Typically, malaria is spread when a female mosquito bites someone who is already infected with the malaria-causing parasite Plasmodium.The parasite follows the inhaled blood into the insect's gut, where it enters the next stage of development.Once this stage is reached, it is transferred to the mosquito's salivary glands so that it can infect the next person bitten by the mosquito.
According to scientists at Imperial College London's "Transmission:Zero" project, only about 10% of parasite-carrying mosquitoes live long enough for the parasite to reachinfection stage.With this fact in mind, researchers have set out to slow the growth of the parasite in the insect's gut, so that the mosquito dies before the parasite reaches its salivary glands.
To do this, scientists genetically modified Anopheles gambiae mosquitoes - the main species that transmits malaria - so that they produce two types each time they inhale bloodThe "antibacterial peptide" molecule.Obtained from Xenopus laevis and honeybees, these molecules interfere with the parasite's energy metabolism, impairing its development.
As an added bonus, they also shorten the lifespan of mosquitoes, increasing the likelihood that the insect will die before the parasite becomes contagious.Typically, the lifespan of an adult female mosquito is about six weeks.
In laboratory tests, genetically modified mosquitoes were shown to be much less successful than regular mosquitoes at transmitting the malaria parasite.The researchers' idea is that if released into the wild, the genetically modified mosquitoes would hybridize with other mosquitoes, gradually spreading their parasite-unfriendly genes throughout the population.
Unfortunately, however, their short lifespan will put them at a distinct disadvantage in this regard - the process of natural selection will rapidly remove their uniqueness from the gene poolfeature.For this reason, scientists are looking at further engineering mosquitoes by adding "gene drives," a genetic component designed to force the spread of modified genes in a population.
Researchers plan to field test the genetically modified mosquitoes at a facility in Tanzania.To reduce the risk of damaging the ecosystem, two types of mosquitoes will be tested separately - one with only the parasite inhibitory molecule and the other with only the gene drive.If neither presents an ecological hazard, then they can be combined into a single species.

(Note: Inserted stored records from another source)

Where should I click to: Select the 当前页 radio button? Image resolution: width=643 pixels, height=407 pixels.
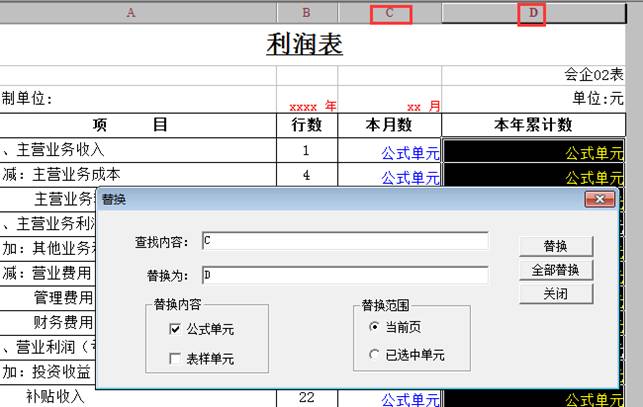375,327
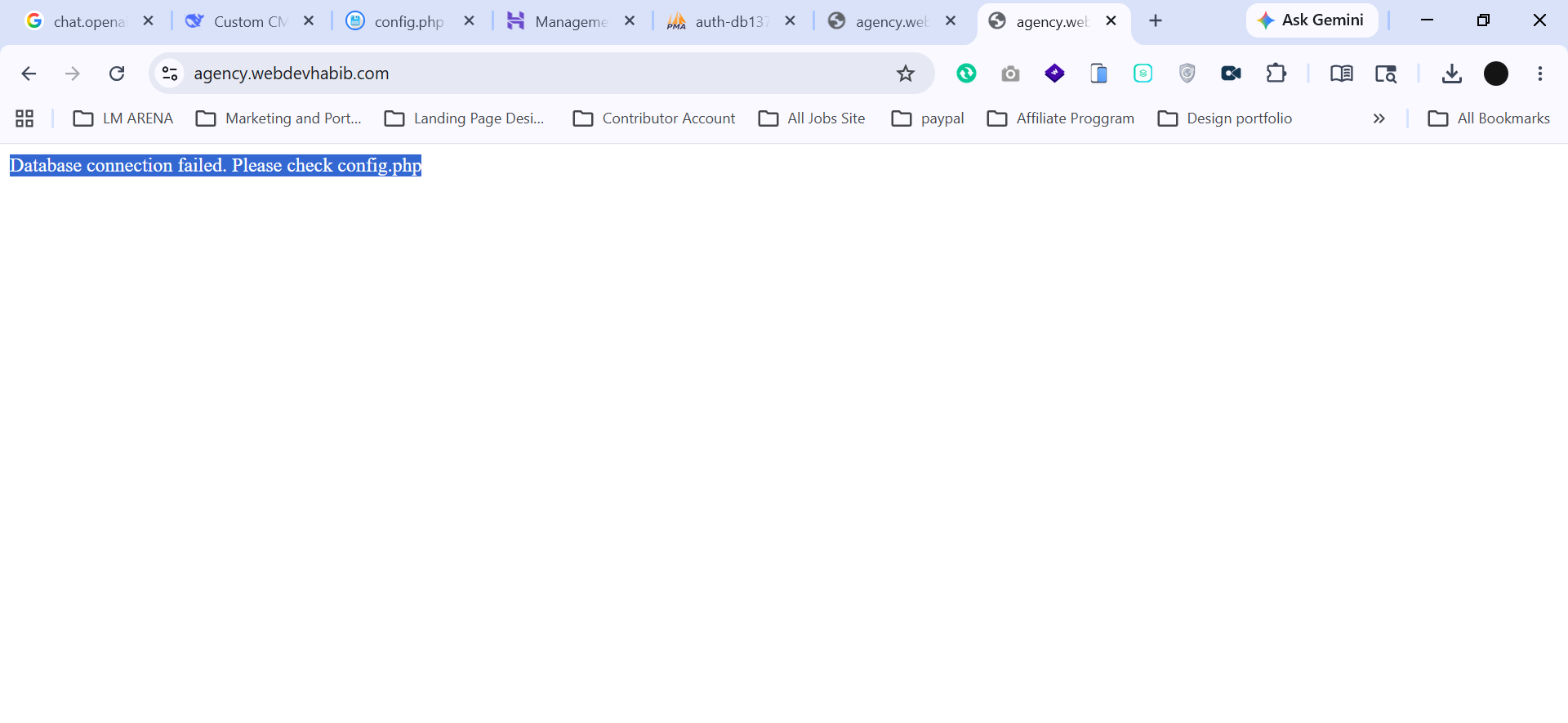Screen dimensions: 1568x723
Task: View site information icon in address bar
Action: tap(170, 74)
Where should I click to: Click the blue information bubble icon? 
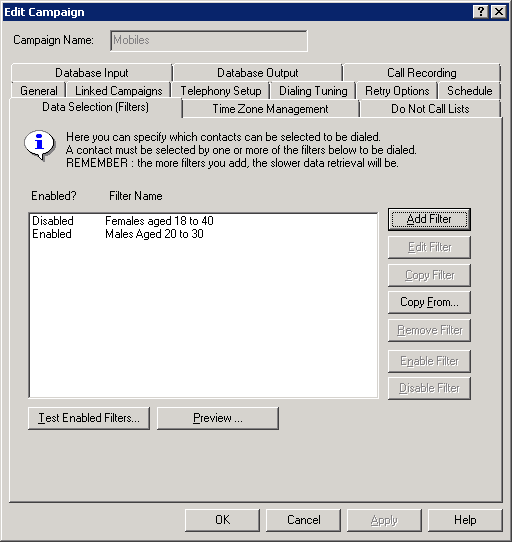coord(39,144)
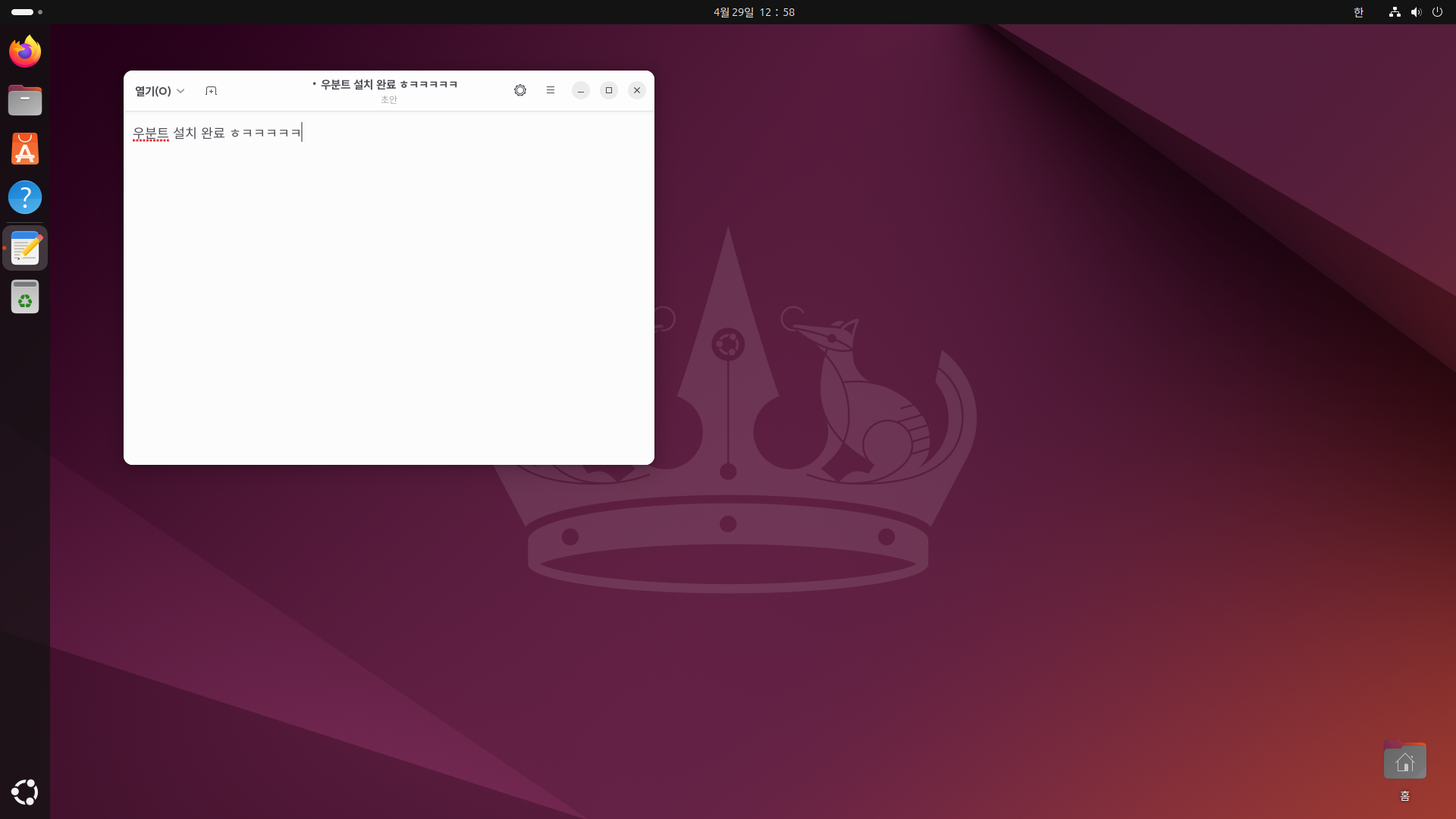Expand the 열기(O) dropdown arrow
Image resolution: width=1456 pixels, height=819 pixels.
[x=180, y=91]
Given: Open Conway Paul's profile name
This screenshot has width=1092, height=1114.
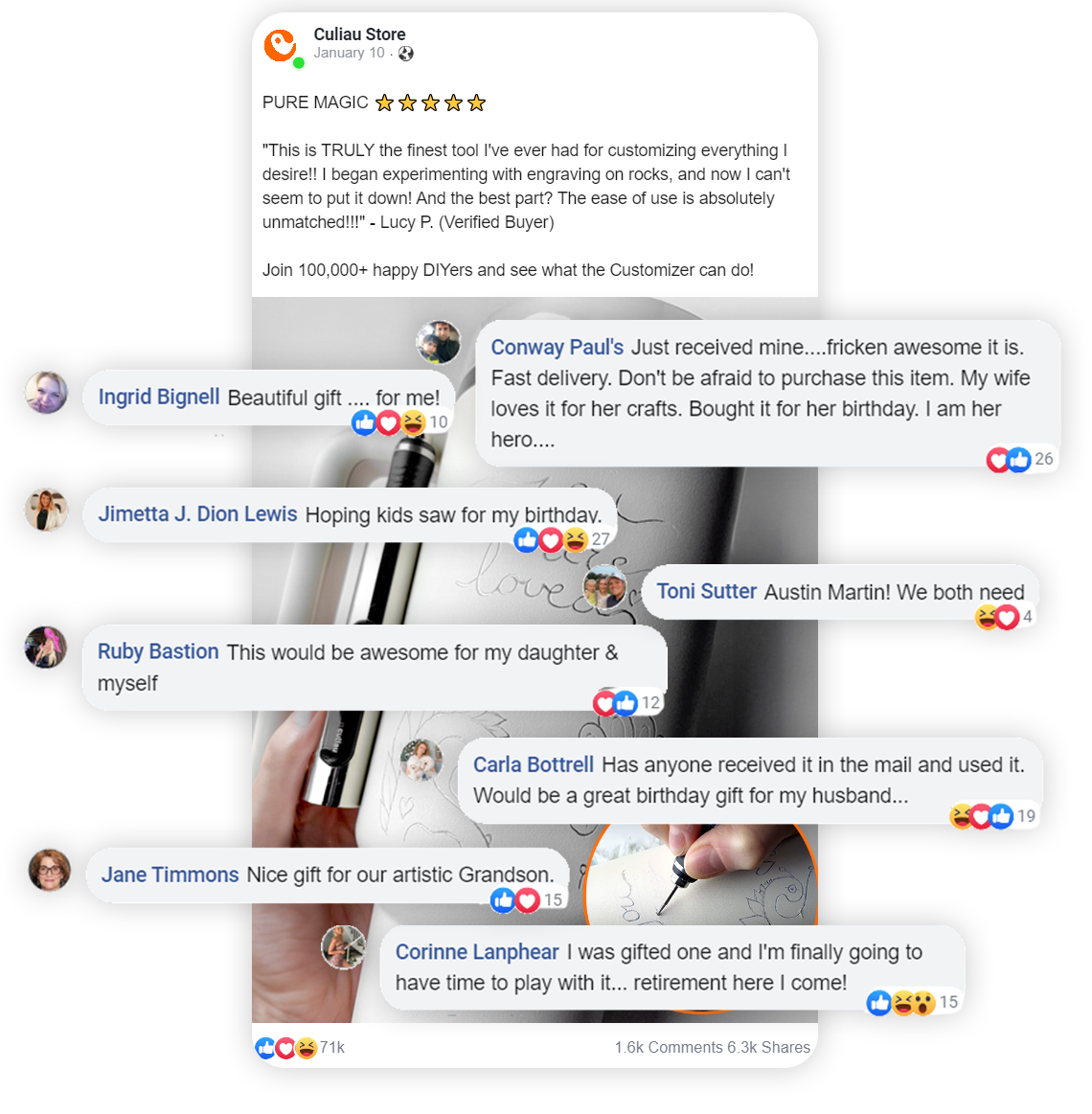Looking at the screenshot, I should tap(557, 348).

"For years, we have tried to create mosquitoes that cannot be infected by parasites, or mosquitoes that can use their immune systems to get rid of all parasites, to no avail," the research paper said.said co-author Astrid Hoermann, a postdoctoral researcher."Delaying the development of parasites in mosquitoes is a conceptual shift that offers more opportunities to block the transmission of malaria from mosquitoes to humans."
This paper was recently published in the journal Science Advances.